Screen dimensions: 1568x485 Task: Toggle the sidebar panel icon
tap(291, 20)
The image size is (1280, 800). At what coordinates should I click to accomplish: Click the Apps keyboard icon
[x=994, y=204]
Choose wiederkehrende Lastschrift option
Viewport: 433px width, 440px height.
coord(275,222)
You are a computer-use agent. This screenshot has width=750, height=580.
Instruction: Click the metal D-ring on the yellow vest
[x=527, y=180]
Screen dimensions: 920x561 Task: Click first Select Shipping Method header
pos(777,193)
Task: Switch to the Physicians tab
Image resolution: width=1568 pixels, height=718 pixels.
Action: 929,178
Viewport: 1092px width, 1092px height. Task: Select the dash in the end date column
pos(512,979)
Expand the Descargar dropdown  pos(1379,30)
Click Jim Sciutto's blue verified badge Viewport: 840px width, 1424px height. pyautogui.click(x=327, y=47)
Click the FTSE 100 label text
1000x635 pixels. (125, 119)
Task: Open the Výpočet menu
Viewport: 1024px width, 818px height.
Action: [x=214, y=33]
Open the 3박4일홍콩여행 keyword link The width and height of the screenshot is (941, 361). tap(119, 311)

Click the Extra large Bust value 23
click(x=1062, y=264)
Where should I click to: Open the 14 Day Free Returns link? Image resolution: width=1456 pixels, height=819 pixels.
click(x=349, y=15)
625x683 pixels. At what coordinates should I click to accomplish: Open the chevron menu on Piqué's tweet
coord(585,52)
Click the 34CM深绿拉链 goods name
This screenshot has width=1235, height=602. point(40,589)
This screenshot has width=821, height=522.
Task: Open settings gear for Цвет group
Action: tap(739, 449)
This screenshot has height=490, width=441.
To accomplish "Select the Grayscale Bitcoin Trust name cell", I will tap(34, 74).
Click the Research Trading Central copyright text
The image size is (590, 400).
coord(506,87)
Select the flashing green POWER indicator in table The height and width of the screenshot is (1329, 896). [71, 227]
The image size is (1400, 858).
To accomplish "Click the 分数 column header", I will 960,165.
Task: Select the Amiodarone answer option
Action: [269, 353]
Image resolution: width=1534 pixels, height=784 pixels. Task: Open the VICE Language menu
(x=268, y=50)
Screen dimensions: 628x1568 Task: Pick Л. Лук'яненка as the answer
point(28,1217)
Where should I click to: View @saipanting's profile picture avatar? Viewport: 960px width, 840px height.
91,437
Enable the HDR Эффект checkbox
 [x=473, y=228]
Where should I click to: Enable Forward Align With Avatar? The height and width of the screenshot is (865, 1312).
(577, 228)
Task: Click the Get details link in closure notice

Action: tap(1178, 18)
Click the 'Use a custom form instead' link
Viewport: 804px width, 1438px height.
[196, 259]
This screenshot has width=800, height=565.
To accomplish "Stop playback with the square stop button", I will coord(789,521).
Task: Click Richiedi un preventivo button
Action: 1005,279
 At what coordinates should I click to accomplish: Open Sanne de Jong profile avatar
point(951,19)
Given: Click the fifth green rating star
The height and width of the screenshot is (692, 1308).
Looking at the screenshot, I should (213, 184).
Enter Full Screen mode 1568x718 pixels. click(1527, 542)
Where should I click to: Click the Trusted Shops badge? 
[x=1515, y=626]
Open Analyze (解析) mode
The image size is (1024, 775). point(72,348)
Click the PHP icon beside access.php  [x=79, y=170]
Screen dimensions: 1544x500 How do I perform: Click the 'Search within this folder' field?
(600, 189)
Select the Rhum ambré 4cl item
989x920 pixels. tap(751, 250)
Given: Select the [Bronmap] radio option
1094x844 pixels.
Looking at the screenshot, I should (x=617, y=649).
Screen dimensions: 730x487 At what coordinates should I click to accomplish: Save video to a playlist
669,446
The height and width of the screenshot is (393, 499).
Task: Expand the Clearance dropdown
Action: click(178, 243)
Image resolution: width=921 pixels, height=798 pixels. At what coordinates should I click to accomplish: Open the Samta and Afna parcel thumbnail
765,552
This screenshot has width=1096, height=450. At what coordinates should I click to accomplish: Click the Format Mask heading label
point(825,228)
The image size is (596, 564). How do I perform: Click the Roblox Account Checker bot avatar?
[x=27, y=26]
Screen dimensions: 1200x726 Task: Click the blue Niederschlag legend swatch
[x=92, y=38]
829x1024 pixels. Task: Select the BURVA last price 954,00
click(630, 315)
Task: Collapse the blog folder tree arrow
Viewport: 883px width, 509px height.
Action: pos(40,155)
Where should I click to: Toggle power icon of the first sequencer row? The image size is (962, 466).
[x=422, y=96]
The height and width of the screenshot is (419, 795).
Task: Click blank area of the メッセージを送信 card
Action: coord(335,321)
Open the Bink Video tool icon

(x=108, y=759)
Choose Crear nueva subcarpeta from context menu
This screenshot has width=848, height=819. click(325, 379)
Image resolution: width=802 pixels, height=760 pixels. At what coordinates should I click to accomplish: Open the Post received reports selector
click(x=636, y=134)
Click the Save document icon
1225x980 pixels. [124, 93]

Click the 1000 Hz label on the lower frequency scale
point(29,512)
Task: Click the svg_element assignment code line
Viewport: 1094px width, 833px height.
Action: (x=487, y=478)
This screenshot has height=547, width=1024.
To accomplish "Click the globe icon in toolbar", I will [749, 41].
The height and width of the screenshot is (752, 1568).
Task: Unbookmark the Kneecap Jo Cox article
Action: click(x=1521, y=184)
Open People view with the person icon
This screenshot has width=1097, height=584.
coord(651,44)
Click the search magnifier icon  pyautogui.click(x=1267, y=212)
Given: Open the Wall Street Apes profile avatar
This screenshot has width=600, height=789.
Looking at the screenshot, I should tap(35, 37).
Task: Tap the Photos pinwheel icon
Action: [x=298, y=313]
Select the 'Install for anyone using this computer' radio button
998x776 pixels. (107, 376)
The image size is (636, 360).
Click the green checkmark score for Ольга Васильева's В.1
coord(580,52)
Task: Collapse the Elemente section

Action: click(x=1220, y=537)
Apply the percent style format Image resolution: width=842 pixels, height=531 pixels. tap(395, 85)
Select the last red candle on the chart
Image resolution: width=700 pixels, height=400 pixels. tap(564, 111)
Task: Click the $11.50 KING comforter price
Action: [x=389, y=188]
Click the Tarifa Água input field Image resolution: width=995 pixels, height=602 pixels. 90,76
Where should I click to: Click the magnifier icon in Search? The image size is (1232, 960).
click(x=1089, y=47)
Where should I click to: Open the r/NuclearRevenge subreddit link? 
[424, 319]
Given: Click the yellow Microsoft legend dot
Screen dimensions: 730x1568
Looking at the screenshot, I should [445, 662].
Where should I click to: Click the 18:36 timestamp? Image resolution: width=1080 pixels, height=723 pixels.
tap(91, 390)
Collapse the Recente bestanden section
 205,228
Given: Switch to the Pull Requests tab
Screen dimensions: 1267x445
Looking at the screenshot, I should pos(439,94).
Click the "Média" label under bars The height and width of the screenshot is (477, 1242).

● INSTRUCTIONS TO FOLLOW
Scan the entries above for the string "Given", and copy every line where it turns up.

● EXERCISE ANSWER
Given: Click the fifth green rating star
Given: Select the [Bronmap] radio option
Given: Open the Wall Street Apes profile avatar
Given: Click the yellow Microsoft legend dot
Given: Switch to the Pull Requests tab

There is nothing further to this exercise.